J-20 5th Gen Fighter Thread VIII

siegecrossbow

General
Staff member
Super Moderator
All air superiority fighters transition to multi-role after a few years of production as the next gen air superiority fighter comes along.

So, it was expected J-20 will also transition to more multirole fighter to keep relevance as 6th gen comes online.

But there is a flaw or drawback in J-20 design though that makes it a less useful as a multi-role.

Its not that big compared to J-16 and other Flankers. When I look at size comparisons, J-20 is slightly smaller length than a flanker. Keep in mind J-20 is much bigger on length than width, so its width far smaller than a flanker. So, overall area, volume and thus weapons capacity is probably less than a strike optimized flanker.

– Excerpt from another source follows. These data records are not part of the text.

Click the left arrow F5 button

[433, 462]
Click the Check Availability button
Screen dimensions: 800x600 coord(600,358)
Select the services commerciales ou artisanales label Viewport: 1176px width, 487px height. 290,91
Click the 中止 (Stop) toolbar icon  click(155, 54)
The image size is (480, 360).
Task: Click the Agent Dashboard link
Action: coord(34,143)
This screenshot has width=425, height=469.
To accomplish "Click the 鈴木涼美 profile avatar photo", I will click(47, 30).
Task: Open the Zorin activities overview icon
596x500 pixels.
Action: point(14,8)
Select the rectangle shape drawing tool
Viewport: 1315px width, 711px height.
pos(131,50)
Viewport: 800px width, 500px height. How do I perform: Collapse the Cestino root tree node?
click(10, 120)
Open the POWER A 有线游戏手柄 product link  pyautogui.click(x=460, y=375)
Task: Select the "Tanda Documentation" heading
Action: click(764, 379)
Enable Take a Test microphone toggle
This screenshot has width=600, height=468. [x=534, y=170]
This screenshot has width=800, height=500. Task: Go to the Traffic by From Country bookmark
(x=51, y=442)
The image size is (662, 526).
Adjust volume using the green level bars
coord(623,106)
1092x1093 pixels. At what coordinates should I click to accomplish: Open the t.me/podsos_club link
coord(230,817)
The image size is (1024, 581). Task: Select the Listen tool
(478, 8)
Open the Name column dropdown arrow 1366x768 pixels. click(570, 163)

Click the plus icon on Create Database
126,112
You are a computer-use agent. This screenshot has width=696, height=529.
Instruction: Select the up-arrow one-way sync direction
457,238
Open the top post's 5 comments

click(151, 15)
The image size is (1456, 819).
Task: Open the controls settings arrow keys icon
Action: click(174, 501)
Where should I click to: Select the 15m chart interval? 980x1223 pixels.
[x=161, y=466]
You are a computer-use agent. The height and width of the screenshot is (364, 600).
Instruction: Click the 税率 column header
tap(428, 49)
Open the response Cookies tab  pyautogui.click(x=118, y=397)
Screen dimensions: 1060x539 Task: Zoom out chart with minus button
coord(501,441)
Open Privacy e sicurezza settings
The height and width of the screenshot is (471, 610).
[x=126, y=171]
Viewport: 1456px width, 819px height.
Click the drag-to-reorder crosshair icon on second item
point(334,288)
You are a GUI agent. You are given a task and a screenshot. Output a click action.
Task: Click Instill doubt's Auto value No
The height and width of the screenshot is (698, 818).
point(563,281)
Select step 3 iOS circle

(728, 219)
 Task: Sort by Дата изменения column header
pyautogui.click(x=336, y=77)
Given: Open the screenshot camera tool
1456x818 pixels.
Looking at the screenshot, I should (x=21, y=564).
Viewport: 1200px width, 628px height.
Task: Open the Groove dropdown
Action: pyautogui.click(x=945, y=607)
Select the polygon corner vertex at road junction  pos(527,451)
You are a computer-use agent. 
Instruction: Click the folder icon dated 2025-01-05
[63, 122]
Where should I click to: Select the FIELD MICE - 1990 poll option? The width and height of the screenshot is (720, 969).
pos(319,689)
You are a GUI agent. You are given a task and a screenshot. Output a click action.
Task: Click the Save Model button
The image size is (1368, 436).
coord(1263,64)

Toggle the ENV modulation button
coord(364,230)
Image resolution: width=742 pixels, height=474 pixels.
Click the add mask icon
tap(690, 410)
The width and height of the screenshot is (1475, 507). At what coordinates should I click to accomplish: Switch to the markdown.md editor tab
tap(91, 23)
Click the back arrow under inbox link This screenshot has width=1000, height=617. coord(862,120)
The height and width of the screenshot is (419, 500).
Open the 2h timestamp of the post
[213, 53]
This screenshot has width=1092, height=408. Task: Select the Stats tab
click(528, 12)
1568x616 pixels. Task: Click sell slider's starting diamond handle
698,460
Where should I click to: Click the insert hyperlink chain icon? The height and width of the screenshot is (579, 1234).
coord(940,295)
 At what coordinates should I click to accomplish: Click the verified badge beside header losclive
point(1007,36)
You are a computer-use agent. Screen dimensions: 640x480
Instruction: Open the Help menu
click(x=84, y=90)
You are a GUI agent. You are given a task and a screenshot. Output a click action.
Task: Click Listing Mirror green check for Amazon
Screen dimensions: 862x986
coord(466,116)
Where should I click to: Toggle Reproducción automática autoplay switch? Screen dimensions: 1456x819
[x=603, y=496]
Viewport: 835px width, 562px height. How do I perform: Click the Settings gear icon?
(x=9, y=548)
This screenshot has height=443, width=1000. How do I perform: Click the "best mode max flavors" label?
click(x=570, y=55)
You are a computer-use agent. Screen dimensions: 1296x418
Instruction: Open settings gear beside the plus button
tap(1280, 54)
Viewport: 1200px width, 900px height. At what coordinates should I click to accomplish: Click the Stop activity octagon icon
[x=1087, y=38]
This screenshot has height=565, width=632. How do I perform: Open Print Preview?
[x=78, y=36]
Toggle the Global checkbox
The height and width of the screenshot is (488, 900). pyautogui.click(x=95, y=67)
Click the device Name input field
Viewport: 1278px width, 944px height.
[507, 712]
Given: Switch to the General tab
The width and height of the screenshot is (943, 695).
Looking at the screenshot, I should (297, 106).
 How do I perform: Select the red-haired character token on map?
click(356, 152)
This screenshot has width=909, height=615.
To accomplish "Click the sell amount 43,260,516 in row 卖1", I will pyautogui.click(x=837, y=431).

A lot of people used to say how big J-20 is, But its actually on the smaller side compared to a flanker.
You can always carry the load externally.
 

by78

General
A nice image of J-20A for the weekend.

54662519545_2657403f39_k.jpg
 

Aval

New Member
Registered Member

This is a really good visual comparison of the J-20S vs J-20A vs J-20. It captures more or less all the main surface-level differences that have been discussed recently:
  • J-20S and J-20A have a new, enlarged hump behind the cockpit vs J-20. This hump is also present on the J-20S in addition to already lengthening the cockpit into what would have been the J-20A's "hump" for the second pilot.
  • The differing engine petal lengths are clearly visible. The J-20A/S have clearly longer petals and slightly shorter silver collar on the WS-10C2 vs the WS-10C on the J-20.
  • The new black camo is applied on the J-20A/S, but only on the ventral side. This makes discerning the side weapon bays more difficult in the picture. The dorsal side of all the variants still use the grey two-tone pattern.
  • The EOTS-IRST of the J-20A/S are an aqua blue colour that still stands out amongst the darker blue sky backdrop and shows the entire module is glass (no sides covered), whereas the J-20 has a grey EOTS-IRST (perhaps due to the angle mostly seeing the opaque back-side cover of the module).
  • The radome of J-20A/S seem to be painted in a lighter colour than the J-20 (although this could just be the lighting), and the slightly more beak-like tip (slightly more aggressive, higher angle, shorter tapering of top of radome down to the tip) of the J-20A/S radome is just barely visible.
Are there any other major visual differences between these variants that I missed?
 

siegecrossbow

General
Staff member
Super Moderator
This is a really good visual comparison of the J-20S vs J-20A vs J-20. It captures more or less all the main surface-level differences that have been discussed recently:
  • J-20S and J-20A have a new, enlarged hump behind the cockpit vs J-20. This hump is also present on the J-20S in addition to already lengthening the cockpit into what would have been the J-20A's "hump" for the second pilot.
  • The differing engine petal lengths are clearly visible. The J-20A/S have clearly longer petals and slightly shorter silver collar on the WS-10C2 vs the WS-10C on the J-20.
  • The new black camo is applied on the J-20A/S, but only on the ventral side. This makes discerning the side weapon bays more difficult in the picture. The dorsal side of all the variants still use the grey two-tone pattern.
  • The EOTS-IRST of the J-20A/S are an aqua blue colour that still stands out amongst the darker blue sky backdrop and shows the entire module is glass (no sides covered), whereas the J-20 has a grey EOTS-IRST (perhaps due to the angle mostly seeing the opaque back-side cover of the module).
  • The radome of J-20A/S seem to be painted in a lighter colour than the J-20 (although this could just be the lighting), and the slightly more beak-like tip (slightly more aggressive, higher angle, shorter tapering of top of radome down to the tip) of the J-20A/S radome is just barely visible.
Are there any other major visual differences between these variants that I missed?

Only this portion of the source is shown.